(Beginning of Task data)

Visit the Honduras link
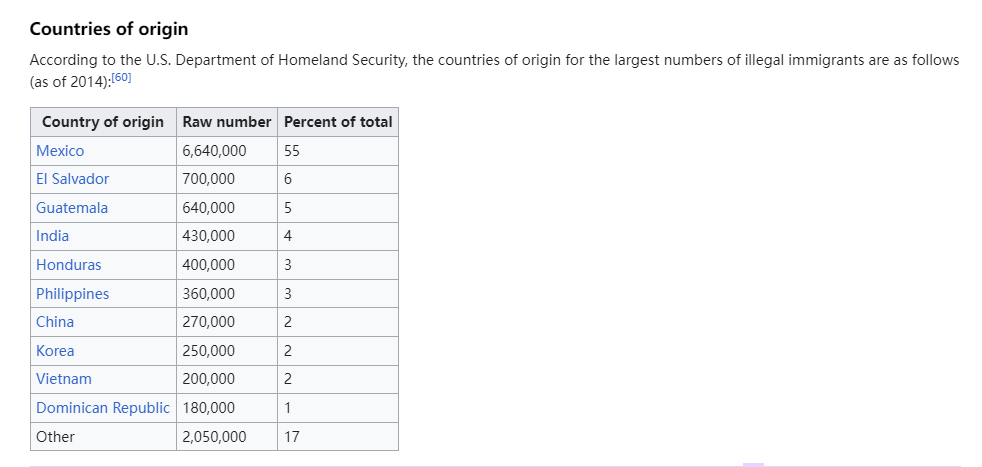Screen dimensions: 982x467 point(69,265)
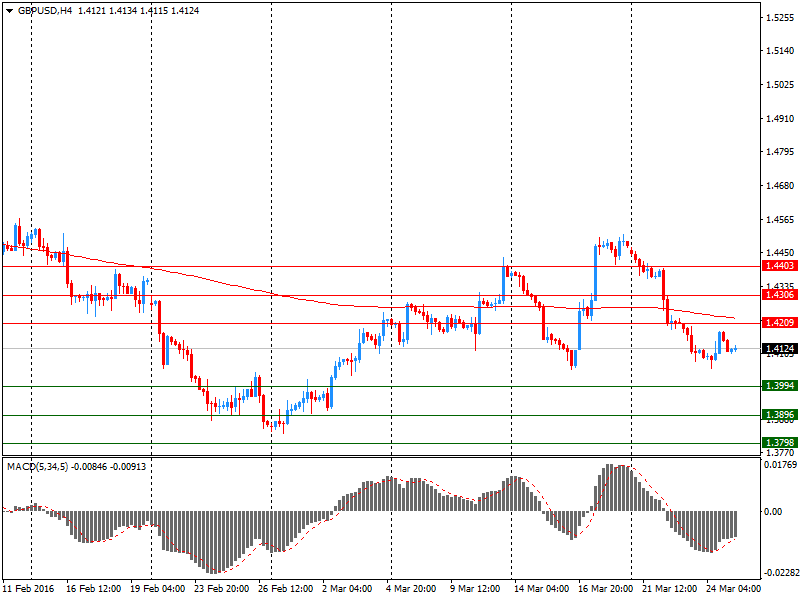The image size is (800, 600).
Task: Select the red 1.4403 price level tag
Action: pos(779,266)
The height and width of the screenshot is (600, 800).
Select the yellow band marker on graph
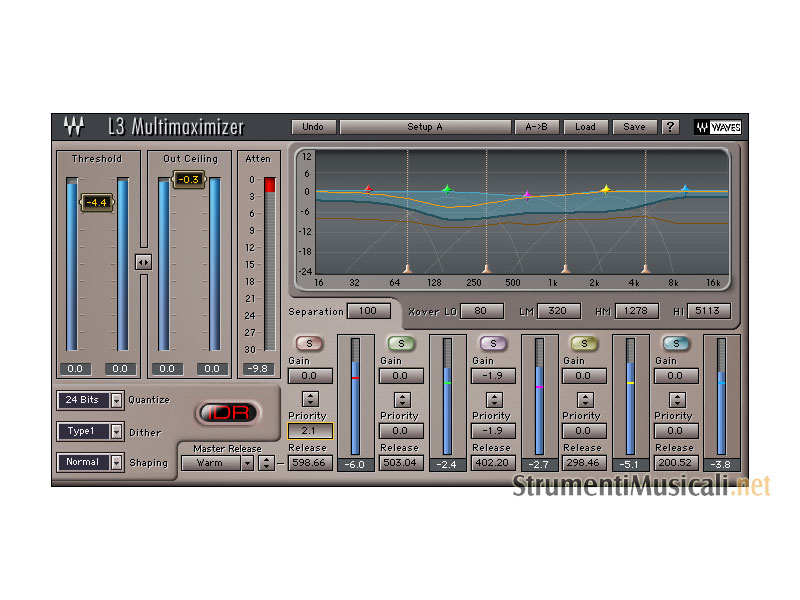pyautogui.click(x=605, y=189)
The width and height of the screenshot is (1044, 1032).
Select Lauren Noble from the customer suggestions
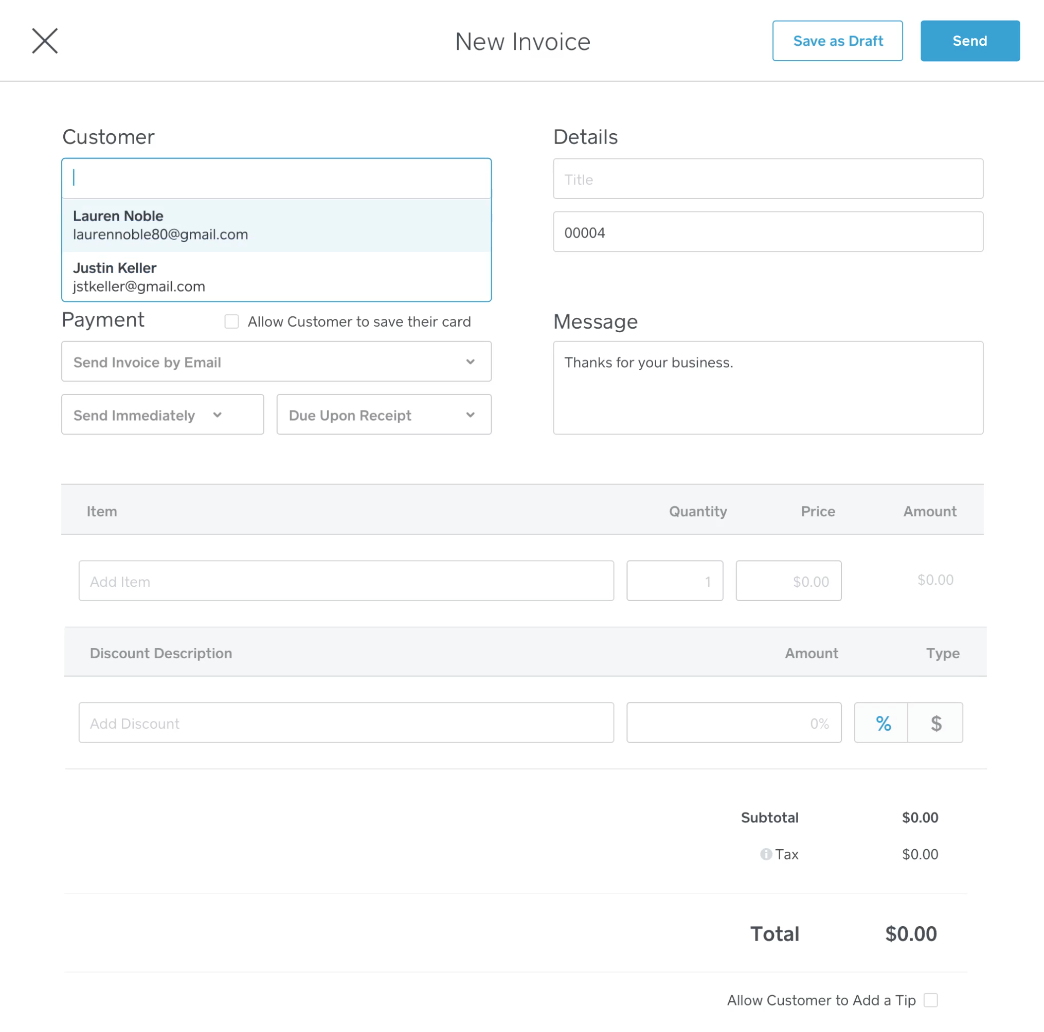pos(276,224)
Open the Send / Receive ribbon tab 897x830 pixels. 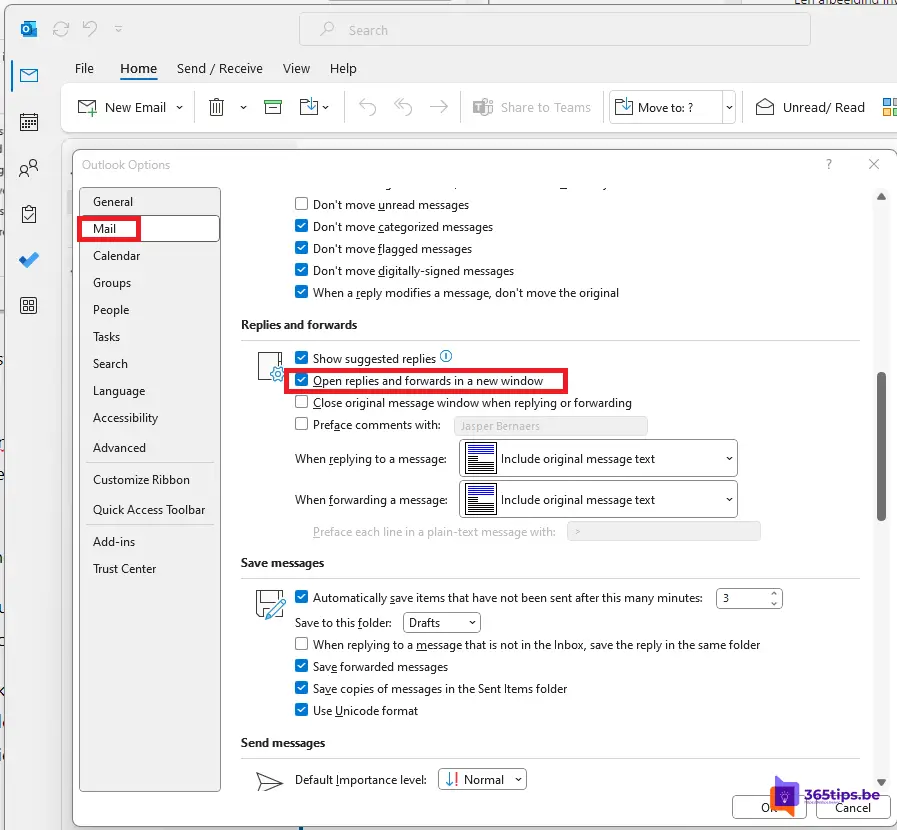tap(219, 69)
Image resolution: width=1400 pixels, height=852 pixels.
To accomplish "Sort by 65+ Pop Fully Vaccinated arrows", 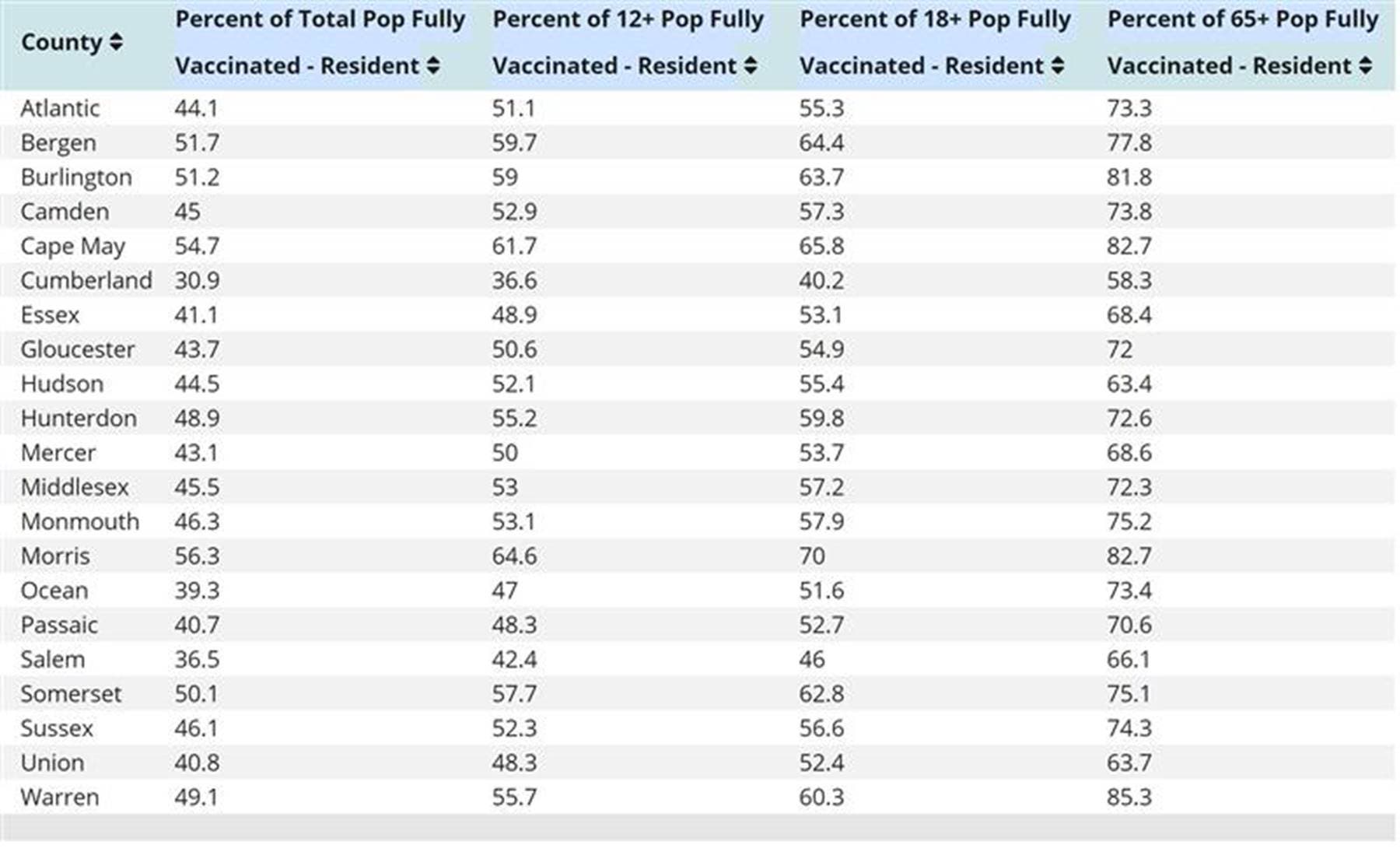I will [x=1366, y=66].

(End of Task data)

## Work request
Write out again exactly the lines from the start of the data above through the line containing "The height and", inclusive, excluding any pictures.

## Answer to the problem
Visit the Honduras link
Screen dimensions: 982x467 point(69,265)
The image size is (800, 600).
Task: Select the red 1.4403 price level tag
Action: pos(779,266)
The height and width of the screenshot is (600, 800).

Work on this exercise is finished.